WORK ITEM -
Output all entries precisely and leave out the pictures.

RECORDS SUPPLIED -

○ ○ ○

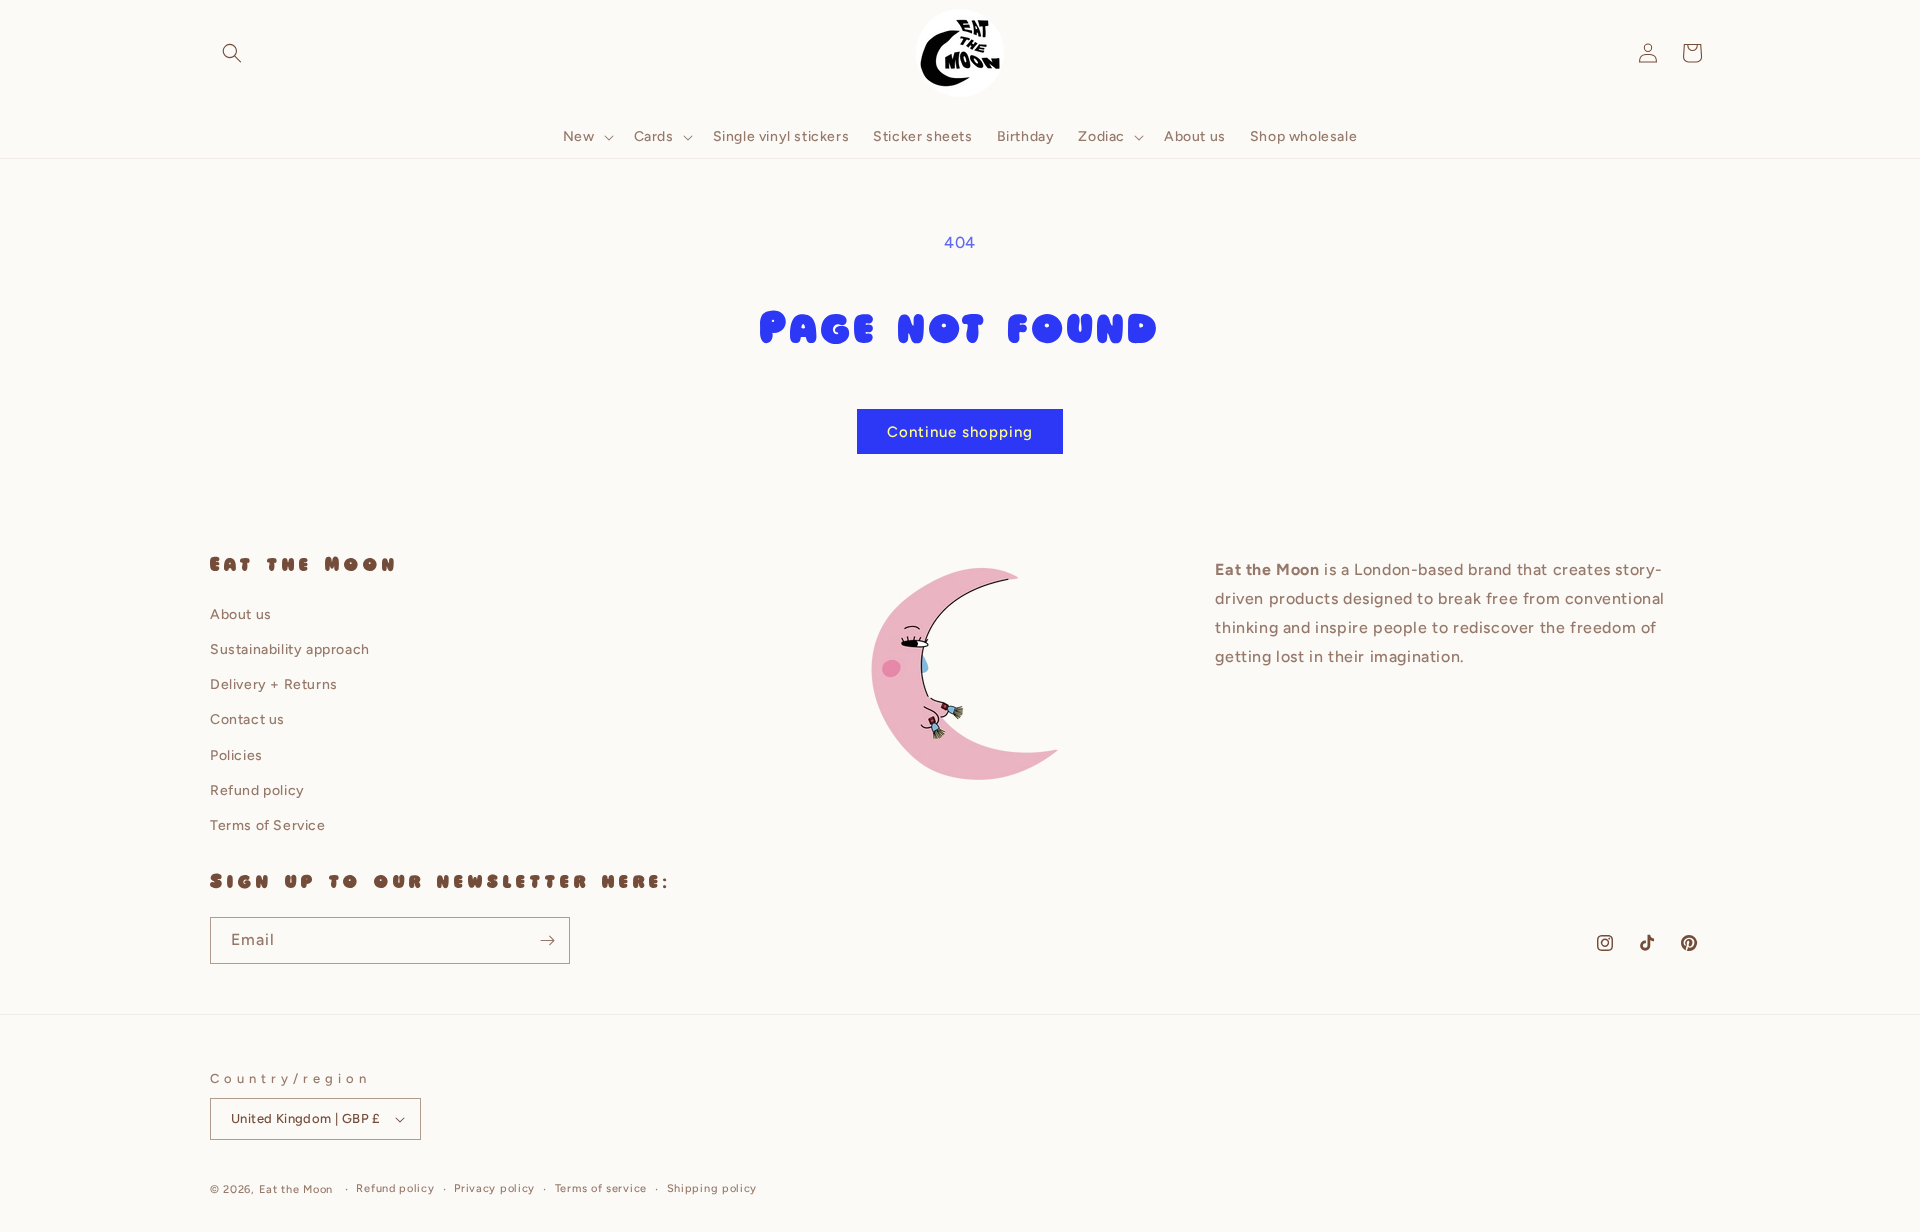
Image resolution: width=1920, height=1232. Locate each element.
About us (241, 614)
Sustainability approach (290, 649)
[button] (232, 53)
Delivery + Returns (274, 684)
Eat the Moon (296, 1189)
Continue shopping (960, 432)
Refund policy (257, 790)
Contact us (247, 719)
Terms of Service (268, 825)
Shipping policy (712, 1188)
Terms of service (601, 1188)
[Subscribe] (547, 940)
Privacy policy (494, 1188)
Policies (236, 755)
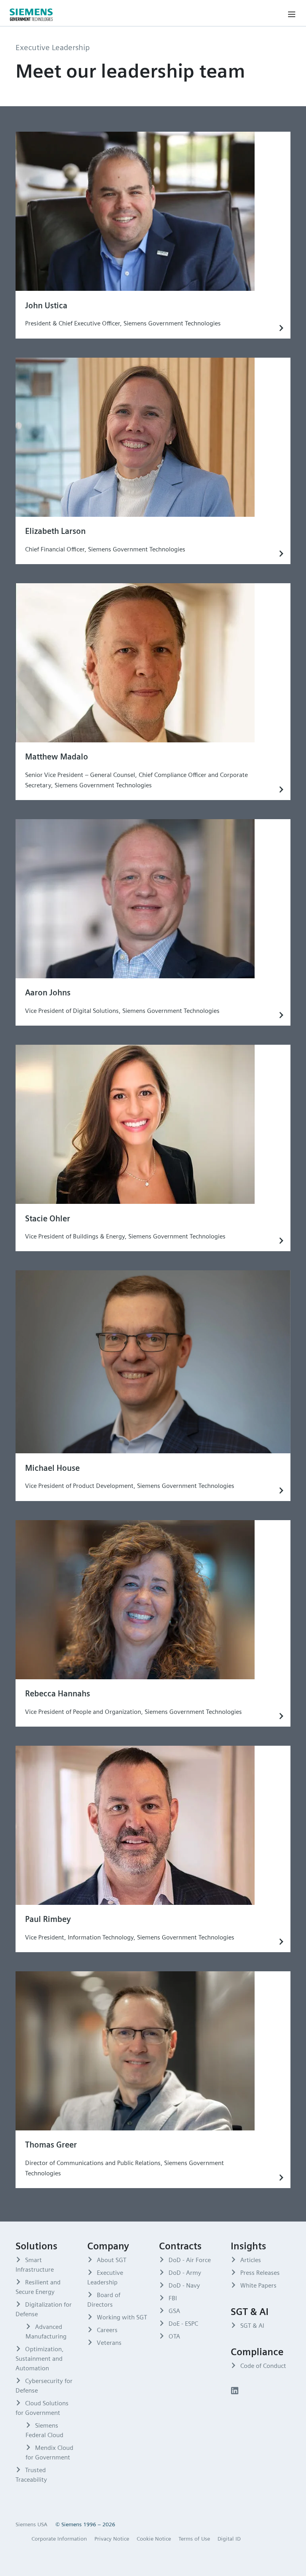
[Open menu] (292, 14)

○ ○ ○

EXPECTED OUTPUT -
Image resolution: width=1920, height=1232. Locate each element.
About us (241, 614)
Sustainability approach (290, 649)
[button] (232, 53)
Delivery + Returns (274, 684)
Eat the Moon (296, 1189)
Continue shopping (960, 432)
Refund policy (257, 790)
Contact us (247, 719)
Terms of Service (268, 825)
Shipping policy (712, 1188)
Terms of service (601, 1188)
[Subscribe] (547, 940)
Privacy policy (494, 1188)
Policies (236, 755)
[Open menu] (292, 14)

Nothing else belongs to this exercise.